Commentary|Videos|January 23, 2026

Expert: Why Cutting Alcohol May Enhance GLP-1 Outcomes in Patients With Obesity and Diabetes Risk

Reducing alcohol intake alongside GLP-1 therapy may significantly improve outcomes for patients with obesity or diabetes risk.

In an interview with Pharmacy Times, David Shusterman, MD, chief executive officer at Modern Urologist in New York City, discussed the metabolic, renal, and systemic implications of alcohol consumption and the clinical benefits of glucagon-like peptide-1 (GLP-1) receptor agonists, particularly in the context of weight management and diabetes risk reduction. Shusterman, an early adopter of GLP-1 therapies such as semaglutide (Wegovy; Novo Nordisk) and tirzepatide (Zepbound; Eli Lilly and Company), emphasized that alcohol metabolism places significant stress on the liver, which prioritizes detoxification over glucose regulation. As a result, glycogen synthesis is halted, leading to acute glucose elevations and compensatory insulin release.

“GLP-1 medications actually protect the kidneys by reducing inflammation, improving blood flow, and lowering proteinuria by about 20% to 30%, which helps slow chronic kidney disease.” - David Shusterman, MD

According to Shusterman, repeated alcohol-induced glucose spikes impair insulin sensitivity across multiple organ systems, including skeletal muscle and vascular tissue, ultimately worsening insulin resistance and increasing diabetes risk. Heavy alcohol use has been shown to nearly double blood glucose levels, creating downstream consequences for renal health. Elevated circulating glucose places direct stress on the kidney glomeruli, triggering inflammation, impairing filtration, and accelerating chronic kidney disease progression. These metabolic disruptions also affect blood vessels and peripheral nerves, contributing to the systemic complications commonly seen in poorly controlled diabetes.
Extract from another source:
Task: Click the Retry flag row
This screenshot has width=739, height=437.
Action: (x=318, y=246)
Key Takeaways for Pharmacists

  • Alcohol metabolism disrupts glucose regulation, worsens insulin resistance, and directly harms kidney function through repeated glucose spikes.
  • GLP-1 receptor agonists improve satiety, reduce postprandial glucose excursions, and provide direct renal protective effects, including reduced proteinuria.
  • Counseling patients to limit alcohol intake—especially when initiating GLP-1 therapy—may optimize metabolic control, kidney health, and long-term treatment outcomes.
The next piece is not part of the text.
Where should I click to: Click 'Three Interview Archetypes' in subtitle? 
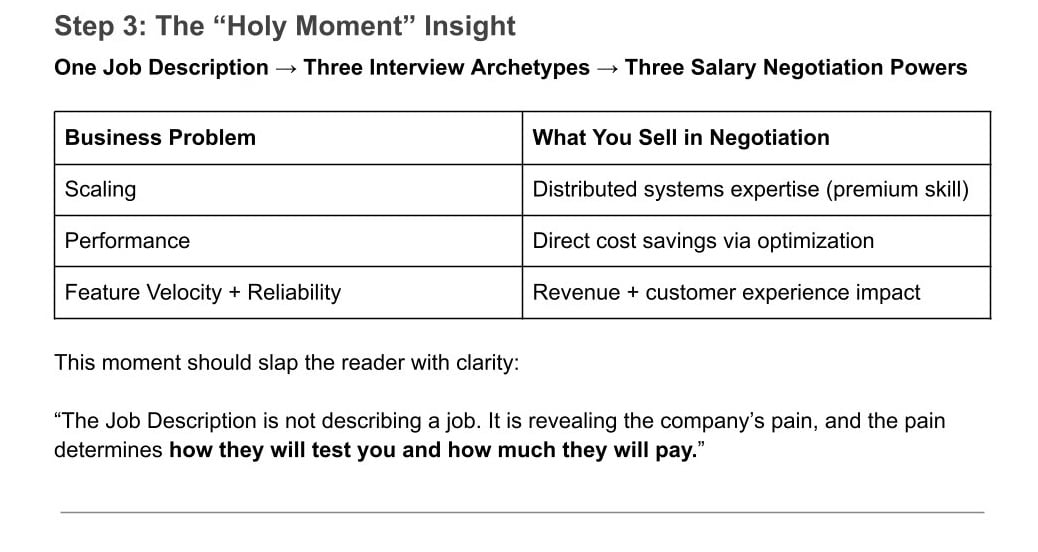pos(446,68)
GLP-1 receptor agonists counteract these effects through several mechanisms relevant to pharmacists. By mimicking endogenous gut hormones, GLP-1 therapies slow gastric emptying, enhance satiety signaling, and blunt postprandial glucose excursions. This leads to reduced caloric intake, improved glycemic control, and sustained weight loss. Importantly, Shusterman highlighted growing evidence that GLP-1 therapies confer direct renal benefits, including improved renal blood flow, reduced inflammation, and a 20% to 30% reduction in proteinuria, thereby slowing chronic kidney disease progression.
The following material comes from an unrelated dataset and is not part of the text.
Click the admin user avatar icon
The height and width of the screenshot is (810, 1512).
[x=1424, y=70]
For pharmacists, these findings reinforce the value of counseling patients on alcohol reduction, such as participation in Dry January, when initiating GLP-1 therapy. Limiting alcohol intake can further stabilize insulin response, reduce renal stress, and enhance the overall therapeutic effectiveness of GLP-1 medications in patients with obesity, metabolic syndrome, or central adiposity.